Please transcribe every item below word for word, leaving the pictures out of your answer.

#### [Stored items from a collection]
--*--

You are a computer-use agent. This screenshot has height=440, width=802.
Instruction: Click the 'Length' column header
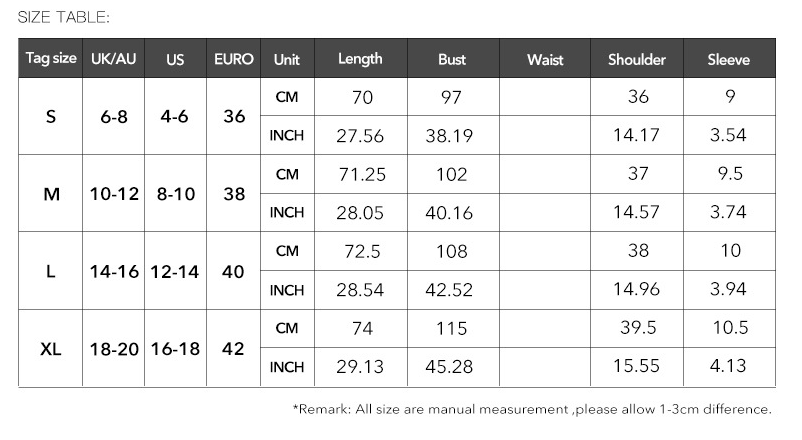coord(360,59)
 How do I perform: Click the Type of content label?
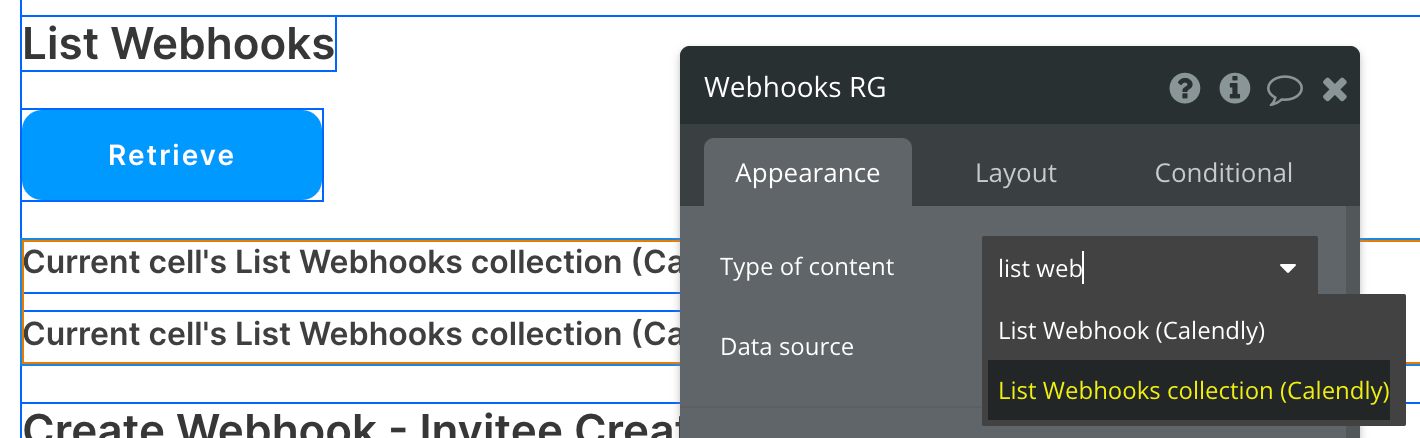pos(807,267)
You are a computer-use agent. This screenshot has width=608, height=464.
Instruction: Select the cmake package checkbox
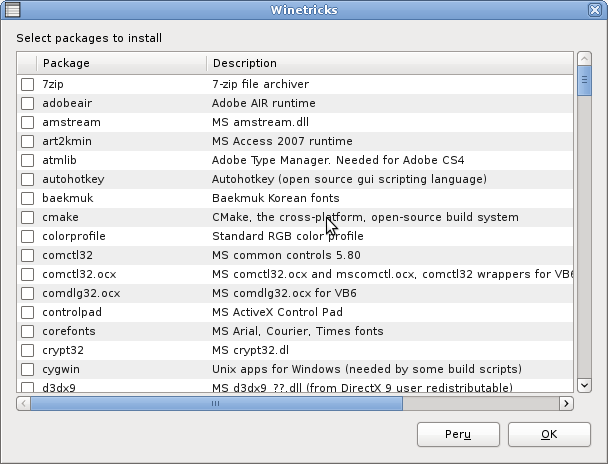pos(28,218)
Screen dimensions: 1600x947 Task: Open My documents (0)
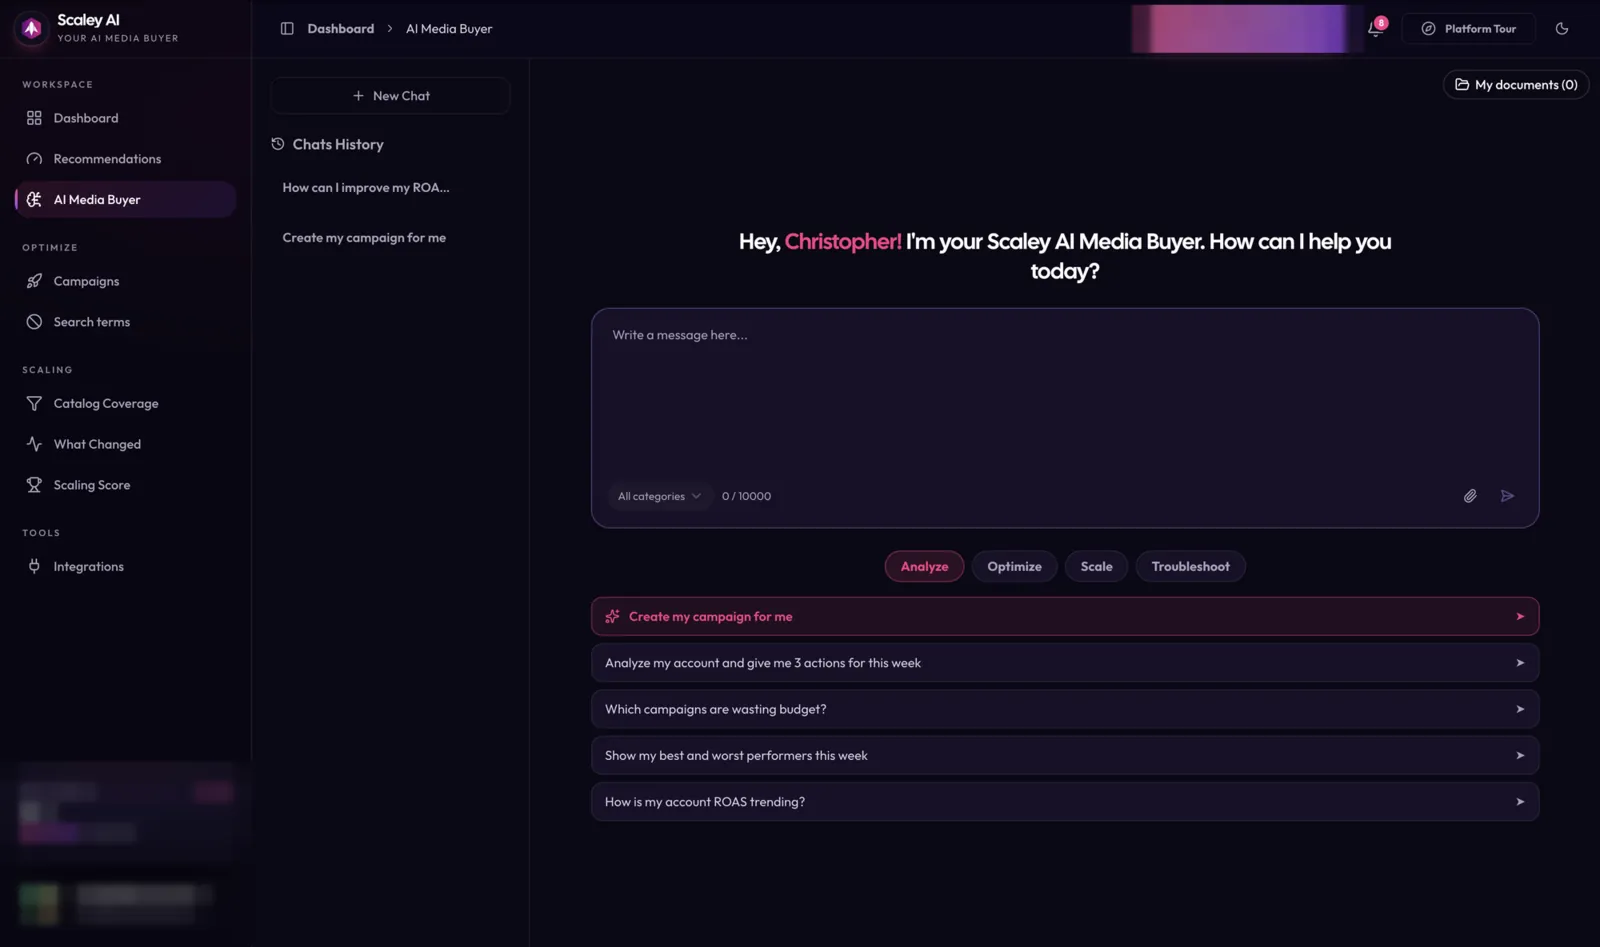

--*--

#### [COMPLETE ANSWER]
You are a computer-use agent. This screenshot has height=440, width=802.
Instruction: Click the 'Length' column header
coord(360,59)
 How do I perform: Click the Type of content label?
pos(807,267)
You are a computer-use agent. This screenshot has width=608, height=464.
Instruction: Select the cmake package checkbox
pos(28,218)
Screen dimensions: 1600x947 Task: Open My documents (0)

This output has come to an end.